Saved entries
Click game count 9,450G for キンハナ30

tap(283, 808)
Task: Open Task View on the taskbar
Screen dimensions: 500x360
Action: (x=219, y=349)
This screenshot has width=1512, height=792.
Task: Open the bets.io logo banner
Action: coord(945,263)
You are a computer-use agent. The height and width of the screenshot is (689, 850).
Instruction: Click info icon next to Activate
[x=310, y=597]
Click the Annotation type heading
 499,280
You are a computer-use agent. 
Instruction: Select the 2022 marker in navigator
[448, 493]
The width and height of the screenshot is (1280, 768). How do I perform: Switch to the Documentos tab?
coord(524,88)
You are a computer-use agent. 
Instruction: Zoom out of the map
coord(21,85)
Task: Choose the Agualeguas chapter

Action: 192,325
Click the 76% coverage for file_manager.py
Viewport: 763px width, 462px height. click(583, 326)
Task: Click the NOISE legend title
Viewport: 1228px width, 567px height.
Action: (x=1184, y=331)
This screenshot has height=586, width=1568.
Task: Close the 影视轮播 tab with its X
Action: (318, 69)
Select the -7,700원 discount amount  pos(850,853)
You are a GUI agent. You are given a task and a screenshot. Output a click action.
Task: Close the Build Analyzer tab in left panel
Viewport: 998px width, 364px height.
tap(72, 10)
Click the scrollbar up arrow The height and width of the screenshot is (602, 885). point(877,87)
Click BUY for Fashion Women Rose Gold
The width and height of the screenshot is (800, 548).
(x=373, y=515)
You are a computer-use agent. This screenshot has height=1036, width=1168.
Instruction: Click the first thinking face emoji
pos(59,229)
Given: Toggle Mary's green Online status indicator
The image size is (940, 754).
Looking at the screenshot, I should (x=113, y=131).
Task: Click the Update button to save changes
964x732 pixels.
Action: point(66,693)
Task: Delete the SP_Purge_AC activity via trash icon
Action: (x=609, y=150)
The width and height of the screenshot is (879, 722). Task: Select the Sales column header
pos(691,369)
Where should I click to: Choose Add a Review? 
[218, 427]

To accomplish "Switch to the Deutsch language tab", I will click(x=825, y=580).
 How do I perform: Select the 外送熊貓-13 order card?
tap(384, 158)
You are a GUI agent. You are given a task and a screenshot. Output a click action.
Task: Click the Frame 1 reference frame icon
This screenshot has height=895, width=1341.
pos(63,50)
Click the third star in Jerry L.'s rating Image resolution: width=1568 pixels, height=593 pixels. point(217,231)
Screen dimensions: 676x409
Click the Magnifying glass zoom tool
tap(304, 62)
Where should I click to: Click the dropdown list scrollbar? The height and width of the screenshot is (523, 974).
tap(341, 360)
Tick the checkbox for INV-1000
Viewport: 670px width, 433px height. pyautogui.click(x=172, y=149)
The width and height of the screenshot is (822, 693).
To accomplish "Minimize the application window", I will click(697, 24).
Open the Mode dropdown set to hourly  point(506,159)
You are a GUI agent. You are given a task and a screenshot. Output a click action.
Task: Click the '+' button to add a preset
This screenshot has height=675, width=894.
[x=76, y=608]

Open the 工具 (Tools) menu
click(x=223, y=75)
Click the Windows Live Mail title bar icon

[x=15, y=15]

PROMPT >> In the records, which lines use the word "computer"? Report them.

ANSWER TO THIS PROBLEM >>
You are a computer-use agent. The height and width of the screenshot is (689, 850).
You are a computer-use agent. 
You are a computer-use agent. 
You are a computer-use agent. This screenshot has height=1036, width=1168.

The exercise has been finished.